Bei den Elementen der 12.Gruppe ist das s-Band vollständig besetz und das p-Band vollkommen leer. Bei Zink und Cadmium ist der energetische Unterschied zwischen diesen beiden Bändern aber so gering, daß genügend s-Elektronen in das Leitungsband wechseln können und somit zu einer starken Metallbindung führen. Beim Quecksilber ist die sogenannte Promotionsenergie, welche für eine derartige s-p-Hybridisierung notwendig ist aber so hoch, daß nicht genügend Bindungen zustande kommen um bei Raumtemperatur einen Metallkristall zu bilden.
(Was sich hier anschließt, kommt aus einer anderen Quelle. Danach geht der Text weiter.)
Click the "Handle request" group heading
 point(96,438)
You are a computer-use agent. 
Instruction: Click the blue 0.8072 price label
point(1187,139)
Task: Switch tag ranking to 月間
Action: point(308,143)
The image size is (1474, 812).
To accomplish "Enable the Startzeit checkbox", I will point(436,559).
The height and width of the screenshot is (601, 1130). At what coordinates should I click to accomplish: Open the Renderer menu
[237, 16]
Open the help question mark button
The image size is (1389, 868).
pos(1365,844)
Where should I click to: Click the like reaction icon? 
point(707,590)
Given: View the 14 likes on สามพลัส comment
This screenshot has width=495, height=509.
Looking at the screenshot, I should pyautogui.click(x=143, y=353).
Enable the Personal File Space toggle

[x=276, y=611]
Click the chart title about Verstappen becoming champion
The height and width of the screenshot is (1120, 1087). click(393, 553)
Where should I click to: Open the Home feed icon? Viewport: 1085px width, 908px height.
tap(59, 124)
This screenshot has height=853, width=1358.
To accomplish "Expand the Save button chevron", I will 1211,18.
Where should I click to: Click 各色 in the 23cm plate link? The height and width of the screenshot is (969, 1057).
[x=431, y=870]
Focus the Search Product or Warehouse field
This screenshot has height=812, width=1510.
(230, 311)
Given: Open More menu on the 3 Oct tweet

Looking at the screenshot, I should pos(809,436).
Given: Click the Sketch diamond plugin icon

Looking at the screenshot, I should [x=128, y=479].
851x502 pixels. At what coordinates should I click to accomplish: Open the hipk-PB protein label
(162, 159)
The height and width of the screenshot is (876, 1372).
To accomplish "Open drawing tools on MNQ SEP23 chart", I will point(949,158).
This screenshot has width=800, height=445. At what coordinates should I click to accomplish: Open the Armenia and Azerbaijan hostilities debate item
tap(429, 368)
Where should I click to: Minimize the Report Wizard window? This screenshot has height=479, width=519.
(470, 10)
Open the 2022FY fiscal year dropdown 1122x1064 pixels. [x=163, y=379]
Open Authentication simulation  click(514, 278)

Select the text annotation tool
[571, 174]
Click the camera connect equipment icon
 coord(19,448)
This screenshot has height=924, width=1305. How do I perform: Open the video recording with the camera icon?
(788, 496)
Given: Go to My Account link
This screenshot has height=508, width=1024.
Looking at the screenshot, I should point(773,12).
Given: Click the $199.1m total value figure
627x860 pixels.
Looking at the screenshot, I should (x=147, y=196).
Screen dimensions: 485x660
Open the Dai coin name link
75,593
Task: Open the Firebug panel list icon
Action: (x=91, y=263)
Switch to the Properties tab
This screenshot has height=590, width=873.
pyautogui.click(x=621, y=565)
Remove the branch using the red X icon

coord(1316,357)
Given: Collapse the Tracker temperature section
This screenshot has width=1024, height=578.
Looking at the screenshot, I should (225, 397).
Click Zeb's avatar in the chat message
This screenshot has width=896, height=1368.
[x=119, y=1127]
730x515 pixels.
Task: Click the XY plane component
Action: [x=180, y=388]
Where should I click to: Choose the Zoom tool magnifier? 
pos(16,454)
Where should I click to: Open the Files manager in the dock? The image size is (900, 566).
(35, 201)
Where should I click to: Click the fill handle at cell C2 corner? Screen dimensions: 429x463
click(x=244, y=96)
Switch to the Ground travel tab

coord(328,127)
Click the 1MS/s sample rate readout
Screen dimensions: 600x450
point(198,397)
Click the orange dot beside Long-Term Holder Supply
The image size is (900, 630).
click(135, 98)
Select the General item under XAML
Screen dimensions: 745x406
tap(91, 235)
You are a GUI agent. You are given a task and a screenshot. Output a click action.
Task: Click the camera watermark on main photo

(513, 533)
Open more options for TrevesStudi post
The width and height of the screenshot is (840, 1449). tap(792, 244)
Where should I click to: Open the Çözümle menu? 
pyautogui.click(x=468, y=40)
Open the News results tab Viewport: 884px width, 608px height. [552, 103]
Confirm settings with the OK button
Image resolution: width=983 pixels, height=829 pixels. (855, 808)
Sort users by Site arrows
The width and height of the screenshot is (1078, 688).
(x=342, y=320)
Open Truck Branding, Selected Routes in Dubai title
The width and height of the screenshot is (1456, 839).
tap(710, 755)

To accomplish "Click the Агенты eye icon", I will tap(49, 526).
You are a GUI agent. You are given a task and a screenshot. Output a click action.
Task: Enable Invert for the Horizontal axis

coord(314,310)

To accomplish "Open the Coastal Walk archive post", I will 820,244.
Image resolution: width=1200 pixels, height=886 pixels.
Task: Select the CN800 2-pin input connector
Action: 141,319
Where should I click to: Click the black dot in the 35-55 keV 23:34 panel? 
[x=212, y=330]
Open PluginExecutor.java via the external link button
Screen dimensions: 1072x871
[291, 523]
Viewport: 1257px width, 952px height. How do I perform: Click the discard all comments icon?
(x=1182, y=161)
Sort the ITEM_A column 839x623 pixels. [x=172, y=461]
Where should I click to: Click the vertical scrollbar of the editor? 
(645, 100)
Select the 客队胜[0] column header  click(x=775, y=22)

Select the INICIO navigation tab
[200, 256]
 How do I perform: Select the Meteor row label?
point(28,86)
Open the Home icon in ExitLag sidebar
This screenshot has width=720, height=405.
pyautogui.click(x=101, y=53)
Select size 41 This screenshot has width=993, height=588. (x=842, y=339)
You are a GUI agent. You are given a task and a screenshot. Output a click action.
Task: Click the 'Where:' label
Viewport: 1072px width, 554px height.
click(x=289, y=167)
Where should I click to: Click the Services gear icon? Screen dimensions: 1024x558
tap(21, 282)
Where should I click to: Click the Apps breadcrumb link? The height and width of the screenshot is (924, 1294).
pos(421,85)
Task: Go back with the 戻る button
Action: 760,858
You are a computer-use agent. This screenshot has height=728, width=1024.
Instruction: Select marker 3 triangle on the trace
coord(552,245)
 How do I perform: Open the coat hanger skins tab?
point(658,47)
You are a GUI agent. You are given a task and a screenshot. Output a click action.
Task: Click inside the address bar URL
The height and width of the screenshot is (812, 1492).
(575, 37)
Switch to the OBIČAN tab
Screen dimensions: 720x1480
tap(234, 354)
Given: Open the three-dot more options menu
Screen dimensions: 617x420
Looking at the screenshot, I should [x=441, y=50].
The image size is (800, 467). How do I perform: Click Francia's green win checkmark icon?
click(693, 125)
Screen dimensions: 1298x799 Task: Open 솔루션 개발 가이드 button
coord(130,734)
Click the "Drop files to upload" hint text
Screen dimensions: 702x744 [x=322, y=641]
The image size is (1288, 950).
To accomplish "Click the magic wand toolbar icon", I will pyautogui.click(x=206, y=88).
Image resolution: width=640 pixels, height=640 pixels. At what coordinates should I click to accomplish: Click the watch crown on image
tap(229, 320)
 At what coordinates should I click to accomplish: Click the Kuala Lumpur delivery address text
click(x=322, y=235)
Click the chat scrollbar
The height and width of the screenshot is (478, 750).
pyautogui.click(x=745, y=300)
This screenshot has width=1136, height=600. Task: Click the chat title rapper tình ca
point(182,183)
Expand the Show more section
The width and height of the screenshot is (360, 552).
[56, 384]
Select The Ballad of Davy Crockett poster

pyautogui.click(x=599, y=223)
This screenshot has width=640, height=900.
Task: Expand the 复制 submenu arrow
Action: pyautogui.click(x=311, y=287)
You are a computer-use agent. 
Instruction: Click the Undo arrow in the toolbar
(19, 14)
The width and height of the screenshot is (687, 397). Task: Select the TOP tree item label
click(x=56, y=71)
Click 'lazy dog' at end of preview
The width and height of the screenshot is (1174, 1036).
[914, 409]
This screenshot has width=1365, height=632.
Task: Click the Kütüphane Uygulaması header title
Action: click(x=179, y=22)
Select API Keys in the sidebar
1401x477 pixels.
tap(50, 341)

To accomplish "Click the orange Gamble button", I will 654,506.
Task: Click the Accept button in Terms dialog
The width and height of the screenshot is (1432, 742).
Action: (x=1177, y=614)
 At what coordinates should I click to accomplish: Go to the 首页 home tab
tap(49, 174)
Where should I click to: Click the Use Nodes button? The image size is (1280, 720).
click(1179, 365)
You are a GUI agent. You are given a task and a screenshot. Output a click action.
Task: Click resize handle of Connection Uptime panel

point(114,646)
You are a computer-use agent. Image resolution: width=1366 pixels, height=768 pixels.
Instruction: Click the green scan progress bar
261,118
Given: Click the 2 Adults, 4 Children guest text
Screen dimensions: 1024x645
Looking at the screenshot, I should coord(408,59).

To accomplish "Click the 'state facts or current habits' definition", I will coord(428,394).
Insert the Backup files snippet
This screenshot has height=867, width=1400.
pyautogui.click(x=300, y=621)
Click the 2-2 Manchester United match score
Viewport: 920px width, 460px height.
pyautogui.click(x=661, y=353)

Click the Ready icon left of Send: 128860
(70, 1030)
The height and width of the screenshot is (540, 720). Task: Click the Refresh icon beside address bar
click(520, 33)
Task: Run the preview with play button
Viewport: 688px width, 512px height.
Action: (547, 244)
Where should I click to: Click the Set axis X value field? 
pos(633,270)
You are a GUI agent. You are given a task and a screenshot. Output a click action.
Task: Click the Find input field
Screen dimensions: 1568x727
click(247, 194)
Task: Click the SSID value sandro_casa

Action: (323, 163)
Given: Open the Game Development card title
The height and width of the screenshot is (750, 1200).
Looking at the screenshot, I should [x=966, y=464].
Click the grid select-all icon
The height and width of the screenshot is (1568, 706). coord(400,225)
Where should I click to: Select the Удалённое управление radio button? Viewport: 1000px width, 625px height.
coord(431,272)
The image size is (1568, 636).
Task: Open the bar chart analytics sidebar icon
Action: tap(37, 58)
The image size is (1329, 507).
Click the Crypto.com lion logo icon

Die s-, p- und d-Schalen allein können aber nicht die Ursache für einen derartigen Unterschied zwischen Zn und Cd auf der einen und Hg auf der anderen Seite sein. Die dramatische Vergrößerung der s-p-Lücke geht auf die Anwesenheit der f- Schale zurück, die ab der 6. Periode erstmals besetzt wird. Während Zn und Cd mit ihren Elektronenkonfugurationen von 3d10,4s2 bzw 4d10,5s2 12 Elektronen in der äußeren Schale versammeln, sind es beim Quecksilber mit 4f14,5d10,6s2 ganze 26. Das eigentliche Problem besteht nun darin, daß diese Elektronen nicht nur der Quantenmechanik, sondern auch der Relativitätstheorie gehorchen müssen. Die 4f-Elektronen bewegen sich aber bereits so schnell, daß die Endlichkeit der Lichtgeschwindigkeit zu einem ernsten Problem wird. Dies führt zu einem relativistischen Massezuwachs und gleichzeitig zu einer Kontraktion der f-Orbitale (Lanthanoidenkontraktion). Daraus resultiert eine geringere Abschirmung der Kernladung, wodurch auch die äußeren Orbitale näher an den Kern gezwungen werden. Da diese Kontraktion nur bei besetzen Orbitalen auftritt, während unbesetze Orbitale ihre Lage beibehalten, führt dies zu einem sehr großen energetischen Unterschied zwischen dem s- und p-Valenzband des Quecksilbers, welcher seinerseits eine so schwache Metallbindung zur Folge hat, daß Quecksilber bei Raumtemperatur flüssig und leicht flüchtig ist.